To do
Rewrite the records below, replacing every instance of "Given:" with "Goal:" and leaving everything else unchanged.

Exercise materials
• • • • • • •
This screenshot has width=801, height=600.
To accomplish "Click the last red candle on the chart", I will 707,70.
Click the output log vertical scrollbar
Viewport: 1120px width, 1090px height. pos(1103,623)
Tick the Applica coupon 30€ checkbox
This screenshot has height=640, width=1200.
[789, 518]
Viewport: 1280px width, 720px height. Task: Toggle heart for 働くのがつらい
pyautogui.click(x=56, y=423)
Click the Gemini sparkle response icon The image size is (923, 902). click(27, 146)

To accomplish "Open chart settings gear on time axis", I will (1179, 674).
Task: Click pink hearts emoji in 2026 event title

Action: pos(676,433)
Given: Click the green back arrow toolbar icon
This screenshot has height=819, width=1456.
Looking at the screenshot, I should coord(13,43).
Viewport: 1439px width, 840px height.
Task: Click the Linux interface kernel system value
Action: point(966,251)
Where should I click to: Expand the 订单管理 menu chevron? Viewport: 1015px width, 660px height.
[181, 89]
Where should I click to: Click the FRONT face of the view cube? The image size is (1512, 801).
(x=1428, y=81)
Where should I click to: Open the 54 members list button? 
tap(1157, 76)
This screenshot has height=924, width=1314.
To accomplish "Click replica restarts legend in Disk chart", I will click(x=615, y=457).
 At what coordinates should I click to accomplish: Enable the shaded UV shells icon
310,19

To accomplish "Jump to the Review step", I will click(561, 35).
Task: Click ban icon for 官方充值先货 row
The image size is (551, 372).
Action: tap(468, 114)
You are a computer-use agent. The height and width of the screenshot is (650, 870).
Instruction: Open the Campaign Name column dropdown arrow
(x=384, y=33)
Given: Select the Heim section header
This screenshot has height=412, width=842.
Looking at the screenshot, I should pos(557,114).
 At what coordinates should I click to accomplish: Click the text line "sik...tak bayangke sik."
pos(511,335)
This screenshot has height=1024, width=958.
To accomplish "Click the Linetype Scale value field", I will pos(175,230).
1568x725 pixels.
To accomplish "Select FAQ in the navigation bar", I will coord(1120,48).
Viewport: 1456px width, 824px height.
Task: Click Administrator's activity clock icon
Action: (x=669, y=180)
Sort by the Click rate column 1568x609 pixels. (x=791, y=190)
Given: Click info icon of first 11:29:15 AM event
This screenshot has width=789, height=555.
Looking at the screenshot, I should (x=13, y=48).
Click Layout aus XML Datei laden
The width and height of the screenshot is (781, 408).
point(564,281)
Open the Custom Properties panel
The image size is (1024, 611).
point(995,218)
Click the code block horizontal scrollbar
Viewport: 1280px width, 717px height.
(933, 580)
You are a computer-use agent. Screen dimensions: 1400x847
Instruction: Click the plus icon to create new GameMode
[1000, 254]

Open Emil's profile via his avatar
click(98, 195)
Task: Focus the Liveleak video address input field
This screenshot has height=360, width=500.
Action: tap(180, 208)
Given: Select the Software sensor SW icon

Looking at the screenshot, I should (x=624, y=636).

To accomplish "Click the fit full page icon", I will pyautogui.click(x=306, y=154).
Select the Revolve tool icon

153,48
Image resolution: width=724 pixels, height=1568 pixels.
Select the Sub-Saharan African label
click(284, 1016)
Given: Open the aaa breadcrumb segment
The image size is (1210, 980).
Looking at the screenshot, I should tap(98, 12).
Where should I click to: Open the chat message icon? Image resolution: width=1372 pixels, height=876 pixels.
• • • • • • •
Answer below
This screenshot has width=801, height=600.
To accomplish "Click the last red candle on the chart", I will 707,70.
Click the output log vertical scrollbar
Viewport: 1120px width, 1090px height. pos(1103,623)
Tick the Applica coupon 30€ checkbox
This screenshot has height=640, width=1200.
[789, 518]
Viewport: 1280px width, 720px height. Task: Toggle heart for 働くのがつらい
pyautogui.click(x=56, y=423)
Click the Gemini sparkle response icon The image size is (923, 902). click(27, 146)

To accomplish "Open chart settings gear on time axis", I will (1179, 674).
Task: Click pink hearts emoji in 2026 event title

Action: pos(676,433)
Goal: Click the green back arrow toolbar icon
This screenshot has height=819, width=1456.
Looking at the screenshot, I should coord(13,43).
Viewport: 1439px width, 840px height.
Task: Click the Linux interface kernel system value
Action: point(966,251)
Where should I click to: Expand the 订单管理 menu chevron? Viewport: 1015px width, 660px height.
[181, 89]
Where should I click to: Click the FRONT face of the view cube? The image size is (1512, 801).
(x=1428, y=81)
Where should I click to: Open the 54 members list button? 
tap(1157, 76)
This screenshot has height=924, width=1314.
To accomplish "Click replica restarts legend in Disk chart", I will click(x=615, y=457).
 At what coordinates should I click to accomplish: Enable the shaded UV shells icon
310,19

To accomplish "Jump to the Review step", I will click(561, 35).
Task: Click ban icon for 官方充值先货 row
The image size is (551, 372).
Action: tap(468, 114)
You are a computer-use agent. The height and width of the screenshot is (650, 870).
Instruction: Open the Campaign Name column dropdown arrow
(x=384, y=33)
Goal: Select the Heim section header
This screenshot has height=412, width=842.
Looking at the screenshot, I should pos(557,114).
 At what coordinates should I click to accomplish: Click the text line "sik...tak bayangke sik."
pos(511,335)
This screenshot has height=1024, width=958.
To accomplish "Click the Linetype Scale value field", I will pos(175,230).
1568x725 pixels.
To accomplish "Select FAQ in the navigation bar", I will coord(1120,48).
Viewport: 1456px width, 824px height.
Task: Click Administrator's activity clock icon
Action: (x=669, y=180)
Sort by the Click rate column 1568x609 pixels. (x=791, y=190)
Goal: Click info icon of first 11:29:15 AM event
This screenshot has width=789, height=555.
Looking at the screenshot, I should (x=13, y=48).
Click Layout aus XML Datei laden
The width and height of the screenshot is (781, 408).
point(564,281)
Open the Custom Properties panel
The image size is (1024, 611).
point(995,218)
Click the code block horizontal scrollbar
Viewport: 1280px width, 717px height.
(933, 580)
You are a computer-use agent. Screen dimensions: 1400x847
Instruction: Click the plus icon to create new GameMode
[1000, 254]

Open Emil's profile via his avatar
click(98, 195)
Task: Focus the Liveleak video address input field
This screenshot has height=360, width=500.
Action: tap(180, 208)
Goal: Select the Software sensor SW icon

Looking at the screenshot, I should (x=624, y=636).

To accomplish "Click the fit full page icon", I will pyautogui.click(x=306, y=154).
Select the Revolve tool icon

153,48
Image resolution: width=724 pixels, height=1568 pixels.
Select the Sub-Saharan African label
click(284, 1016)
Goal: Open the aaa breadcrumb segment
The image size is (1210, 980).
Looking at the screenshot, I should tap(98, 12).
Where should I click to: Open the chat message icon? Image resolution: width=1372 pixels, height=876 pixels.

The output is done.